**PROVIDED ENTRIES**:
================

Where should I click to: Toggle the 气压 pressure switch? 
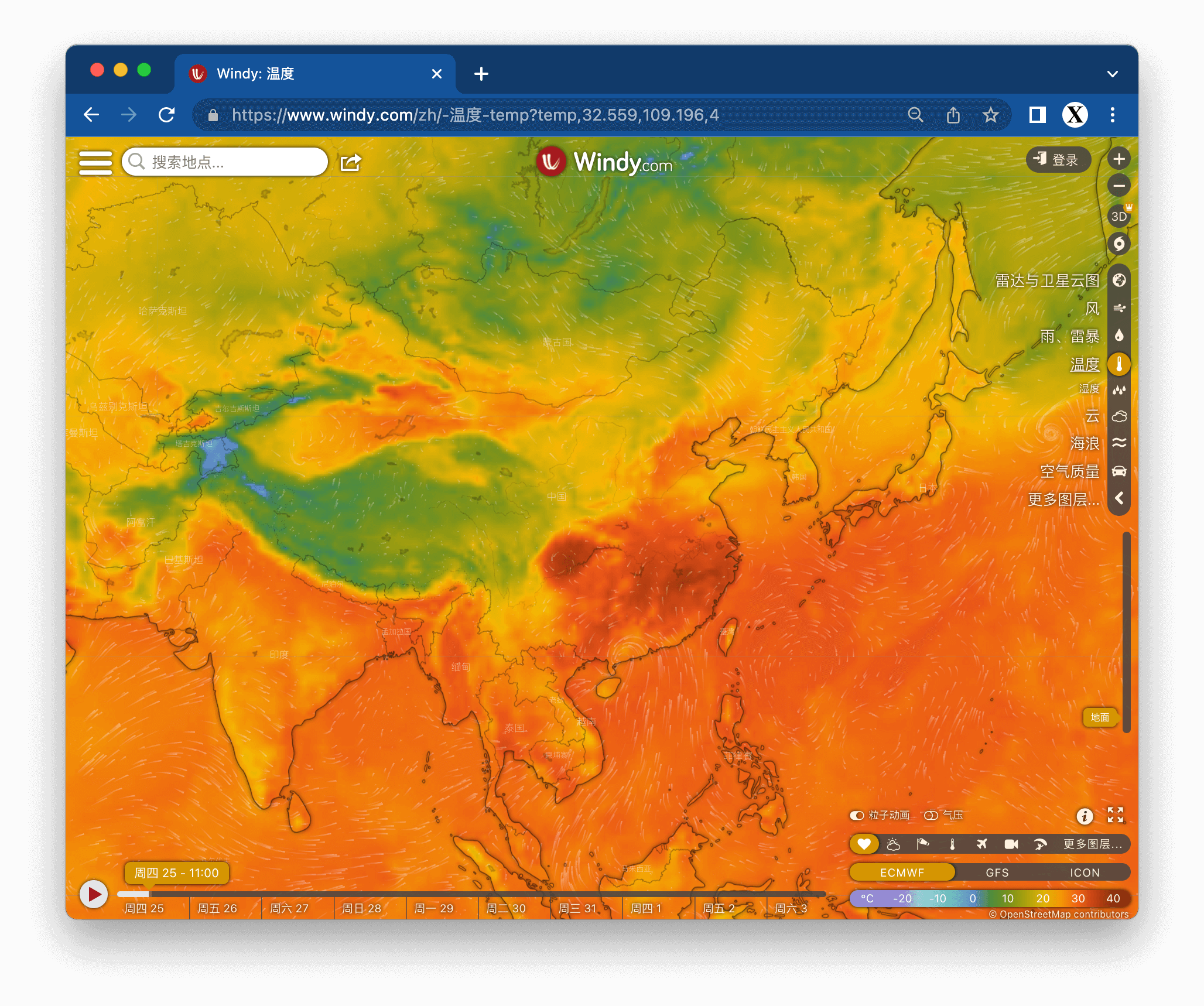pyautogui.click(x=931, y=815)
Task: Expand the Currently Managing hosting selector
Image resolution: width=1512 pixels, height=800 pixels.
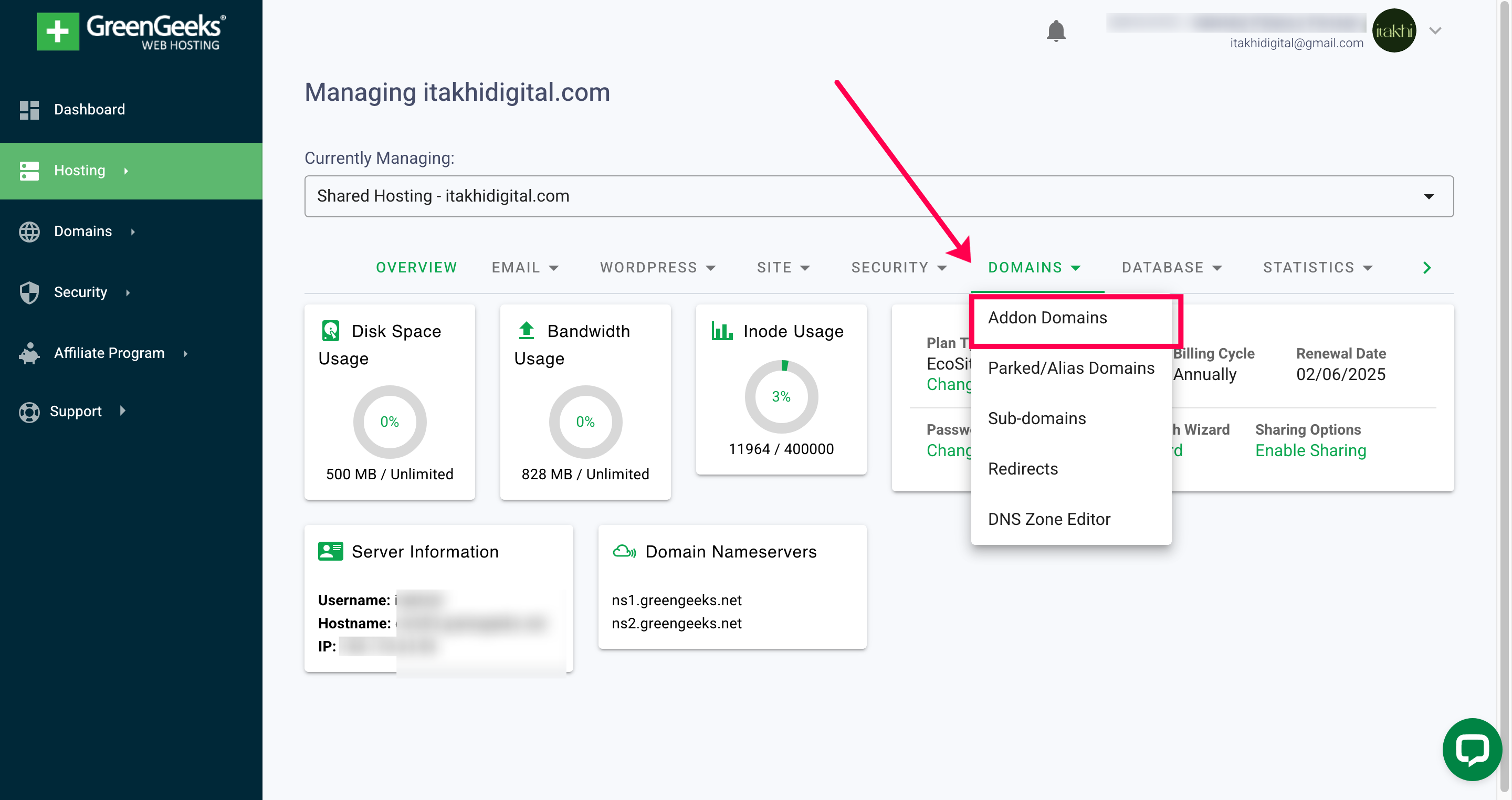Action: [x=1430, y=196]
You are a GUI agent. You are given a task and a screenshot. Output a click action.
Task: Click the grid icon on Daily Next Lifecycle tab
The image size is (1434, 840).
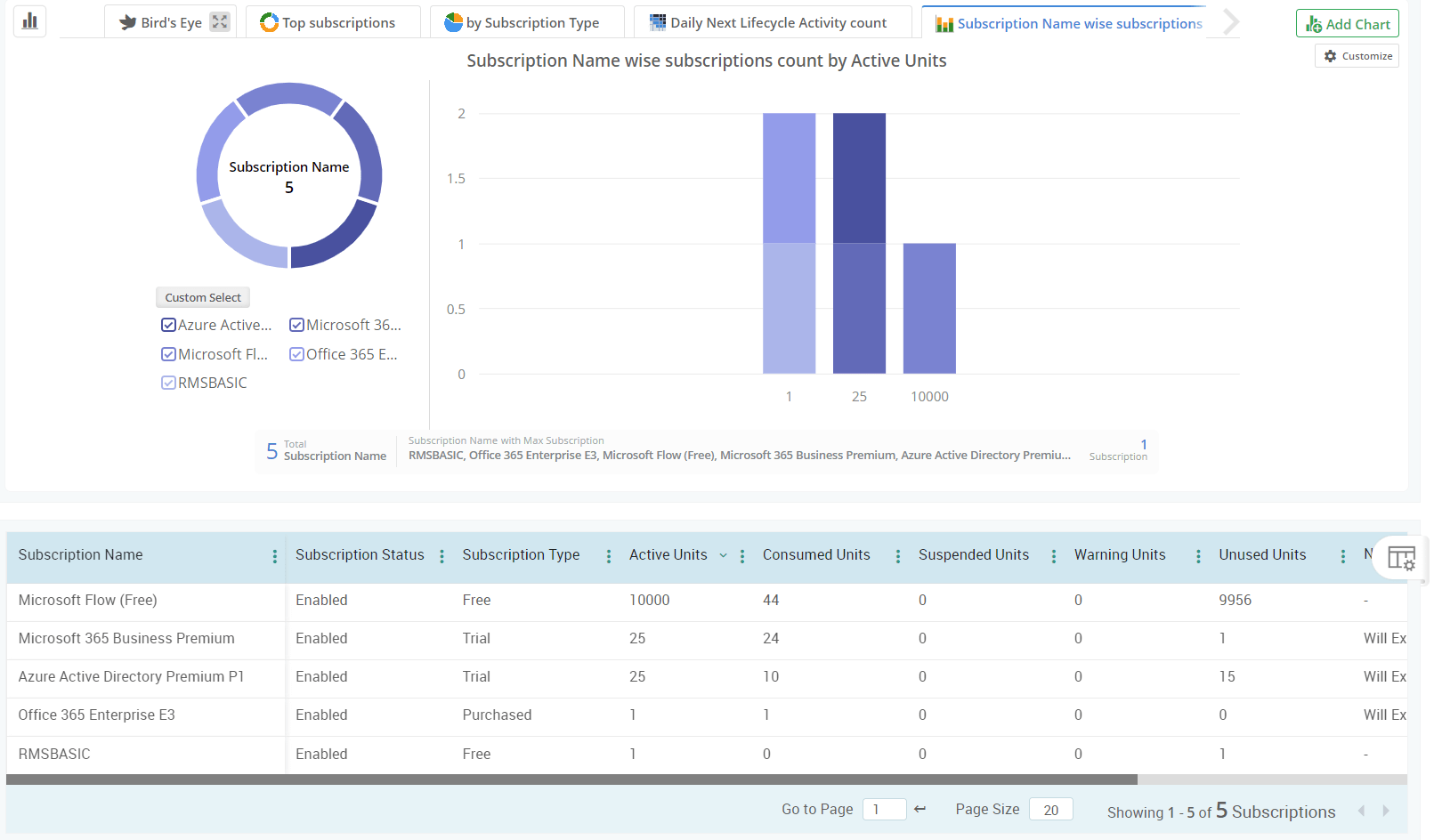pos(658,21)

================

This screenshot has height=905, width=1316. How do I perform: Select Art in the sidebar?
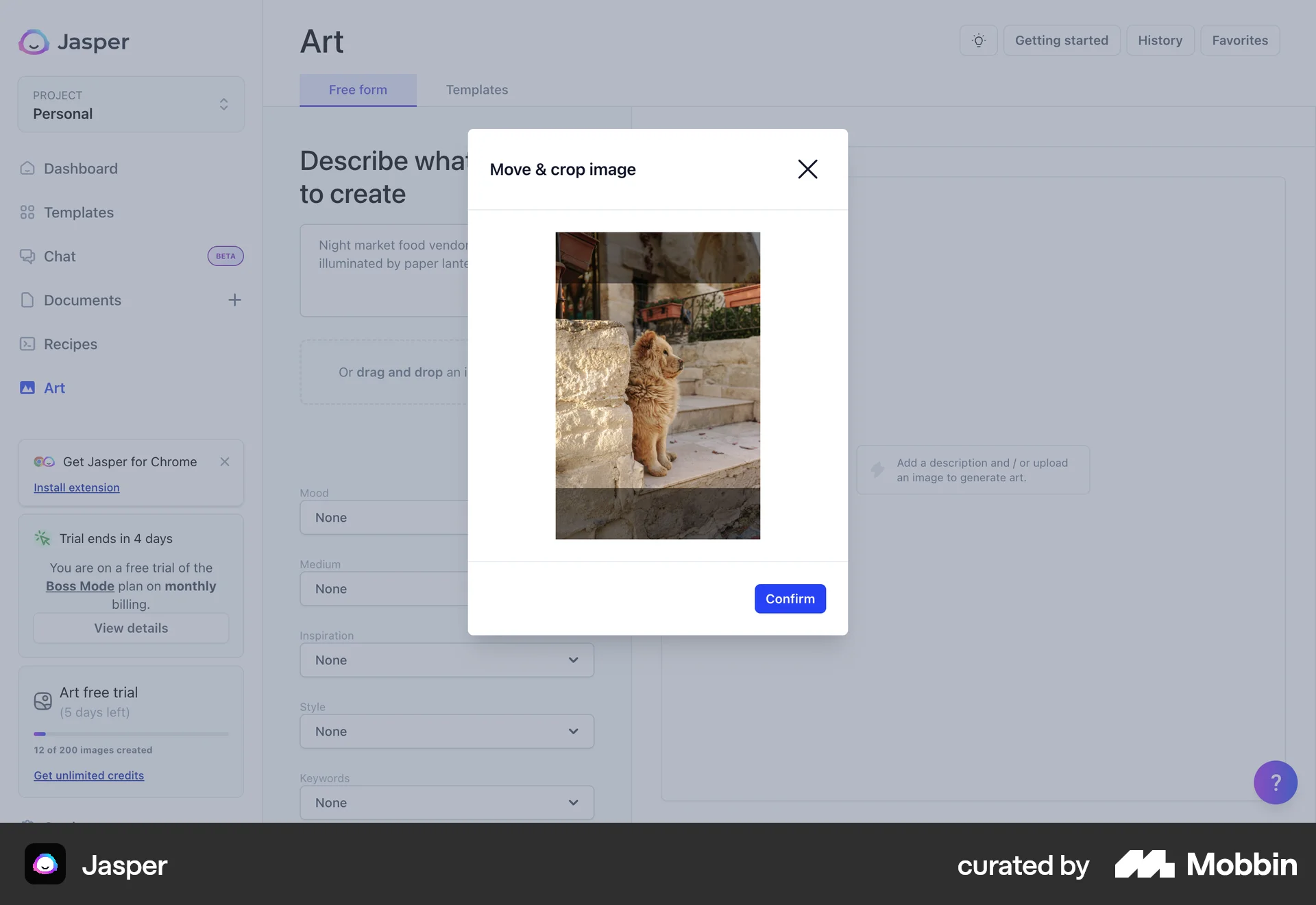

================

Scan the records above for the word "screenshot". Show each line in which it appears.

You are a GUI agent. You are given a task and a screenshot. Output a click action.
This screenshot has height=905, width=1316. How do I perform: Select Art in the sidebar?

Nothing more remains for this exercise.